— BEGIN SUPPLIED DATA —

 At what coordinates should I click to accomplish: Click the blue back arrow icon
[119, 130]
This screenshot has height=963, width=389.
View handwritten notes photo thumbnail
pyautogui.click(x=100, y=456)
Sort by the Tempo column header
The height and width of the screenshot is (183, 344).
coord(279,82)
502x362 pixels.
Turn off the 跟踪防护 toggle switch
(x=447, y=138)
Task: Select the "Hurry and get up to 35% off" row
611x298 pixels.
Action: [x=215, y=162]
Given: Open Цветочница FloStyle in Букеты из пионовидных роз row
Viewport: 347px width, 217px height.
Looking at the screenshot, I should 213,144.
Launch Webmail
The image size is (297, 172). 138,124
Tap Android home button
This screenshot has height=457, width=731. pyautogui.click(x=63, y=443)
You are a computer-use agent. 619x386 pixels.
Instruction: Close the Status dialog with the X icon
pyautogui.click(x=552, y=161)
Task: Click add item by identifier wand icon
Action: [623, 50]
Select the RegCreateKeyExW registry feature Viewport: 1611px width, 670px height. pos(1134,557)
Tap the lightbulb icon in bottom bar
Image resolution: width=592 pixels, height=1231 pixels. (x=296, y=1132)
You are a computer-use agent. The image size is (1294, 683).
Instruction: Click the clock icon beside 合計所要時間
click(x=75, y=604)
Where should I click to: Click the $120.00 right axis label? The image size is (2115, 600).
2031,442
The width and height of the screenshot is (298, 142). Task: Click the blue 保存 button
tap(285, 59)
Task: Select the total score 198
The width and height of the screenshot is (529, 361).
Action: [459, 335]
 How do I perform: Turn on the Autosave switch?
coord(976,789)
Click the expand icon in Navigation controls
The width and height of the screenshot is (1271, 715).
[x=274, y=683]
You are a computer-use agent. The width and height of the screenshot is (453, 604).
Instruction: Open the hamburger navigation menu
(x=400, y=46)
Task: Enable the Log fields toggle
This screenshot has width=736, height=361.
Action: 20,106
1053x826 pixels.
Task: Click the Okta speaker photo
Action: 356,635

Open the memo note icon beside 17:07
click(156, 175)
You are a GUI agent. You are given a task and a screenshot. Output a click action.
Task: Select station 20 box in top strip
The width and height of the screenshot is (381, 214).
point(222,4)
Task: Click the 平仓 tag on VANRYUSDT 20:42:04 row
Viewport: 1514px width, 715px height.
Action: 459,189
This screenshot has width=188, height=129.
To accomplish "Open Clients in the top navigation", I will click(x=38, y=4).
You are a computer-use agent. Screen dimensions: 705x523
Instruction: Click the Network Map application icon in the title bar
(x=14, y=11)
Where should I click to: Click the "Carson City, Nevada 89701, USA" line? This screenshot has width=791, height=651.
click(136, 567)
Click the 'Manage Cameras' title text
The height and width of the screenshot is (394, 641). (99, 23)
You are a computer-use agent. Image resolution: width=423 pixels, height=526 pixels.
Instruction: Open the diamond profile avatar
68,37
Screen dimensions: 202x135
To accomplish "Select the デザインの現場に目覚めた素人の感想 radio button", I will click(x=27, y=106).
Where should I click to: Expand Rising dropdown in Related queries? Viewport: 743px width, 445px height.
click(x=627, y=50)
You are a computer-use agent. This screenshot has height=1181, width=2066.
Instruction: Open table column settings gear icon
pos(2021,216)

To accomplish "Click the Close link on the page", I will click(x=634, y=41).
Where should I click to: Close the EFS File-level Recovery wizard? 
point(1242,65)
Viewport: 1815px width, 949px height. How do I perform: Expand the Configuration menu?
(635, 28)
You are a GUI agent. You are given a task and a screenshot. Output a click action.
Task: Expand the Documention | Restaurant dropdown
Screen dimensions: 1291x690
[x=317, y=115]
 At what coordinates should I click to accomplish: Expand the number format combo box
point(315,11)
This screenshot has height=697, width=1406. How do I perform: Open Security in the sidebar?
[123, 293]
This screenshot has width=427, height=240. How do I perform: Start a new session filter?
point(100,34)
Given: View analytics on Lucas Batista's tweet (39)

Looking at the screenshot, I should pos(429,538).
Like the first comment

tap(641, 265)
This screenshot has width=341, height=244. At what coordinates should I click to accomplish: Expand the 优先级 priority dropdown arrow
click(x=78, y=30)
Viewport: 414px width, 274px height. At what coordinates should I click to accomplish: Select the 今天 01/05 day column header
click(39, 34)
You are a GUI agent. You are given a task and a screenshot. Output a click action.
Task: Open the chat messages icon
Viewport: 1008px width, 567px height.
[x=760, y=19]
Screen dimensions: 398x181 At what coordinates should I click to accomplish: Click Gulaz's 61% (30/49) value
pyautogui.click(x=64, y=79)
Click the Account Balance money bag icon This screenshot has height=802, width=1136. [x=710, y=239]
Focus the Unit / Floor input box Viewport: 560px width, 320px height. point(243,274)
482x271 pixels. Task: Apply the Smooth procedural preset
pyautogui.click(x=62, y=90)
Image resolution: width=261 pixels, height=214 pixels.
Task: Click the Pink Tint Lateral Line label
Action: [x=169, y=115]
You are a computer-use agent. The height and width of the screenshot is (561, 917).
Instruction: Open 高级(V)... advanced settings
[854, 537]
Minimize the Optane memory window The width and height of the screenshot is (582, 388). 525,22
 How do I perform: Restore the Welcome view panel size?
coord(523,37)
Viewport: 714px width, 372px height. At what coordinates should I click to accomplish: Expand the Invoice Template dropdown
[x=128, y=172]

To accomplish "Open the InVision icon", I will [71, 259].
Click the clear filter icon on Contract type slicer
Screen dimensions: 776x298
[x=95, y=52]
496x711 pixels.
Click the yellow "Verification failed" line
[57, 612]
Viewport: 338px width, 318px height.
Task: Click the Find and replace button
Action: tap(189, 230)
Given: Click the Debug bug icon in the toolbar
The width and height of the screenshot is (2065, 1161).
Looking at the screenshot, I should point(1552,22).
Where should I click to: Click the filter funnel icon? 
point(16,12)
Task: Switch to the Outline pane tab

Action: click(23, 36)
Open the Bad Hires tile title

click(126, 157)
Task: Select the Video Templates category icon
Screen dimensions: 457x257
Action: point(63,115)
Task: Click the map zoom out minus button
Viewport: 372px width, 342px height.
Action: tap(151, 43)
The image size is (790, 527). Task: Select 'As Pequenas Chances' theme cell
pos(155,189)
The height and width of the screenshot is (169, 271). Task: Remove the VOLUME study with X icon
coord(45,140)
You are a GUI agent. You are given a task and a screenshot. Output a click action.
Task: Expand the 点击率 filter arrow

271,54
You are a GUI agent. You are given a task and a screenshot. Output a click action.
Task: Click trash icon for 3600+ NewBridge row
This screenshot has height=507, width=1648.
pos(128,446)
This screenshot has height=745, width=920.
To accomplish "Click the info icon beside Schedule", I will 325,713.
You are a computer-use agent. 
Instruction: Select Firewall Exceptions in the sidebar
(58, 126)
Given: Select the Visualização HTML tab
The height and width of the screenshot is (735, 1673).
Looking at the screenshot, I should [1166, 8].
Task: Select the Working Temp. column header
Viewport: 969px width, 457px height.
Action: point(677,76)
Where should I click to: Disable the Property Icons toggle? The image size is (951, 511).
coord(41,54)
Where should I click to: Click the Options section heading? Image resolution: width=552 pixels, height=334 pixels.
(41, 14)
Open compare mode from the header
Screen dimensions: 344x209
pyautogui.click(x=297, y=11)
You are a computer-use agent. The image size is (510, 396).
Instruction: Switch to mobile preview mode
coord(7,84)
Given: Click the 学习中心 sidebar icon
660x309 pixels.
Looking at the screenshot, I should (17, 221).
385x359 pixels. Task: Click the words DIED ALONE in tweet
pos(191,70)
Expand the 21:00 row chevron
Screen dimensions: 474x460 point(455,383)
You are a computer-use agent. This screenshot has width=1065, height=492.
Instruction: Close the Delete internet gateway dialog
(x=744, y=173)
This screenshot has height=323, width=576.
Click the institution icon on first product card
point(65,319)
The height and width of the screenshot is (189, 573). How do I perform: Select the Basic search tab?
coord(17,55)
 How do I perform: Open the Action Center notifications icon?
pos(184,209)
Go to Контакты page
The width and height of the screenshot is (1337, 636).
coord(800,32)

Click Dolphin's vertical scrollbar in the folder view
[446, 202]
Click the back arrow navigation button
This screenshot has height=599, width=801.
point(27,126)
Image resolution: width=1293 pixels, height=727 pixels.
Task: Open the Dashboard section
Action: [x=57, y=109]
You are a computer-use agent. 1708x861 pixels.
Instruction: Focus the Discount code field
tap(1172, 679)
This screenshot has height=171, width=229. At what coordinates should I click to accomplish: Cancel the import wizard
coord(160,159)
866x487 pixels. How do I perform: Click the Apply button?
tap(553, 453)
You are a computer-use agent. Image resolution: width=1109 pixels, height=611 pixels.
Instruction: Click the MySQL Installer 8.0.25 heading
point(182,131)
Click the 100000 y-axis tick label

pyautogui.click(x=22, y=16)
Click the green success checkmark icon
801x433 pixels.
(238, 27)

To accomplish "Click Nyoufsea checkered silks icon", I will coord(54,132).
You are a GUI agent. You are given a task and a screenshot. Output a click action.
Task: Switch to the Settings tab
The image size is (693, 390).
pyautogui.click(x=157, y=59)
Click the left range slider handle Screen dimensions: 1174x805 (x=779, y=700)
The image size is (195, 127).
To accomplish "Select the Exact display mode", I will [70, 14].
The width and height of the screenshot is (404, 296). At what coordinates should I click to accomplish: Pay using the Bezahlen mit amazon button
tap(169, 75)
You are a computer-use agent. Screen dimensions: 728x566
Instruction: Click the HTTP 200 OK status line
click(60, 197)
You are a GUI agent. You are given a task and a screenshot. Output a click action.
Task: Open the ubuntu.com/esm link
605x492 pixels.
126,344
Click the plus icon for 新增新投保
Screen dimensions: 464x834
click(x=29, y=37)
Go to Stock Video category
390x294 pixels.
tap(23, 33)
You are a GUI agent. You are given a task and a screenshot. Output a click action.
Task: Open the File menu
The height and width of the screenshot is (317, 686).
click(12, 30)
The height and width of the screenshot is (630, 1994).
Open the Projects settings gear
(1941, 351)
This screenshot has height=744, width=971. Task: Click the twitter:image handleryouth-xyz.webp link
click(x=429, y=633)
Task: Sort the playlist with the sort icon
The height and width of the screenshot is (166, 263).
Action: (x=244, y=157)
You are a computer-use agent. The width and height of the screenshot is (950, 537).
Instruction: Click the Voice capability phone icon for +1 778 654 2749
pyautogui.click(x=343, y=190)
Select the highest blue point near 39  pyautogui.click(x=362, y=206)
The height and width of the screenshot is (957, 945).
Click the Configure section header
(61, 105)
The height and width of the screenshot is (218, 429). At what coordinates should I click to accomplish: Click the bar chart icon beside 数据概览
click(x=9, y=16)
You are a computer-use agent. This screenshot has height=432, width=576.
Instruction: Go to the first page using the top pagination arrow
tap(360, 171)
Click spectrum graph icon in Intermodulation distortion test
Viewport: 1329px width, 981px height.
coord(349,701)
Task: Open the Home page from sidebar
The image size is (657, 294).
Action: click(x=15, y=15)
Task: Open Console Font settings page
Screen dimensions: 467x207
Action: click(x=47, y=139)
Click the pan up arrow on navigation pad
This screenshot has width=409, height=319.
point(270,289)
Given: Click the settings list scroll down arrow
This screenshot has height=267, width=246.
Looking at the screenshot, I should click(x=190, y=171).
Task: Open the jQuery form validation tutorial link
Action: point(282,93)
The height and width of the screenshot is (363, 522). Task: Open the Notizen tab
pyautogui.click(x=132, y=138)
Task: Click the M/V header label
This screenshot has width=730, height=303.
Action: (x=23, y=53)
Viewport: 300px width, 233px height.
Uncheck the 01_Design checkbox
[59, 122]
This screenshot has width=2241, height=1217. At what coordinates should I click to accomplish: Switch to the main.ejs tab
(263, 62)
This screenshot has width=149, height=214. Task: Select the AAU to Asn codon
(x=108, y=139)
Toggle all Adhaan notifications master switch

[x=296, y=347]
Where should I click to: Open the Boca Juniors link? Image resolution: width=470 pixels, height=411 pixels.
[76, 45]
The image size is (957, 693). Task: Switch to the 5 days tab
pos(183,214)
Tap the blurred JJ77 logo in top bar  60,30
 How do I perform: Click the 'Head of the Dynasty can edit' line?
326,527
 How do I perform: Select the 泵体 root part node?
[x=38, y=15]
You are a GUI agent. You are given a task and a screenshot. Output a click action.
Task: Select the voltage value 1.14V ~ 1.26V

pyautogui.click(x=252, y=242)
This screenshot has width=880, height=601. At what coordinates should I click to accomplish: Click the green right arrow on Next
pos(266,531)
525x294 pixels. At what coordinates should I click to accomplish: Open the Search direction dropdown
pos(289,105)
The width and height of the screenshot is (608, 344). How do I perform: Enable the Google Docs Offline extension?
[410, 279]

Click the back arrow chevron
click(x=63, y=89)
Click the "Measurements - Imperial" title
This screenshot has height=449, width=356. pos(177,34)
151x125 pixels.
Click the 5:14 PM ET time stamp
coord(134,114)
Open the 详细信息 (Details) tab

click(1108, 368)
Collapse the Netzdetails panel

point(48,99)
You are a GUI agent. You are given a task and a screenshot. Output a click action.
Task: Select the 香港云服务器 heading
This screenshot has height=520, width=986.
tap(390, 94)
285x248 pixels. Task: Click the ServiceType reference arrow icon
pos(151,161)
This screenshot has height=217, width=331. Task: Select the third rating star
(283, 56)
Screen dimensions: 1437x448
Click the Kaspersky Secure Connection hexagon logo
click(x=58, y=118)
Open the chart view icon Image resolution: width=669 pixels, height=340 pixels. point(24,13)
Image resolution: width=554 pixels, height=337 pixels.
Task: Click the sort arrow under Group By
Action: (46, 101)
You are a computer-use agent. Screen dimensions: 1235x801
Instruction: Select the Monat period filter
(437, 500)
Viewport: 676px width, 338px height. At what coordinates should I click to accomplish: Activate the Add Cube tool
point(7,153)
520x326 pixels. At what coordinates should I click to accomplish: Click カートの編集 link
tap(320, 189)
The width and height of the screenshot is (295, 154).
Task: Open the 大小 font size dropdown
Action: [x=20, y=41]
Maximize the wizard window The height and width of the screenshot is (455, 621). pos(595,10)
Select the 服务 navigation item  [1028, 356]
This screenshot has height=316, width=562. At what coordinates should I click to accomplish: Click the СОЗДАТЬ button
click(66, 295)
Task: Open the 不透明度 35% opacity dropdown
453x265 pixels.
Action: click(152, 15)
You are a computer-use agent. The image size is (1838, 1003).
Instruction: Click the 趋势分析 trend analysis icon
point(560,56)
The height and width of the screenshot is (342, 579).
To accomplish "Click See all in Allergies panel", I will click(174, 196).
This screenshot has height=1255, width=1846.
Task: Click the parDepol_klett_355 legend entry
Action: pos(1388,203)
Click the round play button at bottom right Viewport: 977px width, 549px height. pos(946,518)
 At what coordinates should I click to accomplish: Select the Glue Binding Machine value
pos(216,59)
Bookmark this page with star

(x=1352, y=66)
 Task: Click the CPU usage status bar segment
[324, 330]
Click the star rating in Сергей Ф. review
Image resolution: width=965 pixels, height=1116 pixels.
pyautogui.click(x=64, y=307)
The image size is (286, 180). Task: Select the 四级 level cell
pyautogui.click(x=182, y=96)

— END SUPPLIED DATA —

Recast the items from the line containing "Go to Stock Video category" through the line containing "Action: (x=23, y=53)" as a Markdown table with two columns, No. and Text, one numbered row per line and blank lines left out.

> [WRITTEN ANSWER]
| No. | Text |
|---|---|
| 1 | Go to Stock Video category |
| 2 | 390x294 pixels. |
| 3 | tap(23, 33) |
| 4 | You are a GUI agent. You are given a task and a screenshot. Output a click action. |
| 5 | Task: Open the File menu |
| 6 | The height and width of the screenshot is (317, 686). |
| 7 | click(12, 30) |
| 8 | The height and width of the screenshot is (630, 1994). |
| 9 | Open the Projects settings gear |
| 10 | (1941, 351) |
| 11 | This screenshot has height=744, width=971. Task: Click the twitter:image handleryouth-xyz.webp link |
| 12 | click(x=429, y=633) |
| 13 | Task: Sort the playlist with the sort icon |
| 14 | The height and width of the screenshot is (166, 263). |
| 15 | Action: (x=244, y=157) |
| 16 | You are a computer-use agent. The width and height of the screenshot is (950, 537). |
| 17 | Instruction: Click the Voice capability phone icon for +1 778 654 2749 |
| 18 | pyautogui.click(x=343, y=190) |
| 19 | Select the highest blue point near 39  pyautogui.click(x=362, y=206) |
| 20 | The height and width of the screenshot is (957, 945). |
| 21 | Click the Configure section header |
| 22 | (61, 105) |
| 23 | The height and width of the screenshot is (218, 429). At what coordinates should I click to accomplish: Click the bar chart icon beside 数据概览 |
| 24 | click(x=9, y=16) |
| 25 | You are a computer-use agent. This screenshot has height=432, width=576. |
| 26 | Instruction: Go to the first page using the top pagination arrow |
| 27 | tap(360, 171) |
| 28 | Click spectrum graph icon in Intermodulation distortion test |
| 29 | Viewport: 1329px width, 981px height. |
| 30 | coord(349,701) |
| 31 | Task: Open the Home page from sidebar |
| 32 | The image size is (657, 294). |
| 33 | Action: click(x=15, y=15) |
| 34 | Task: Open Console Font settings page |
| 35 | Screen dimensions: 467x207 |
| 36 | Action: click(x=47, y=139) |
| 37 | Click the pan up arrow on navigation pad |
| 38 | This screenshot has width=409, height=319. |
| 39 | point(270,289) |
| 40 | Given: Click the settings list scroll down arrow |
| 41 | This screenshot has height=267, width=246. |
| 42 | Looking at the screenshot, I should click(x=190, y=171). |
| 43 | Task: Open the jQuery form validation tutorial link |
| 44 | Action: point(282,93) |
| 45 | The height and width of the screenshot is (363, 522). Task: Open the Notizen tab |
| 46 | pyautogui.click(x=132, y=138) |
| 47 | Task: Click the M/V header label |
| 48 | This screenshot has width=730, height=303. |
| 49 | Action: (x=23, y=53) |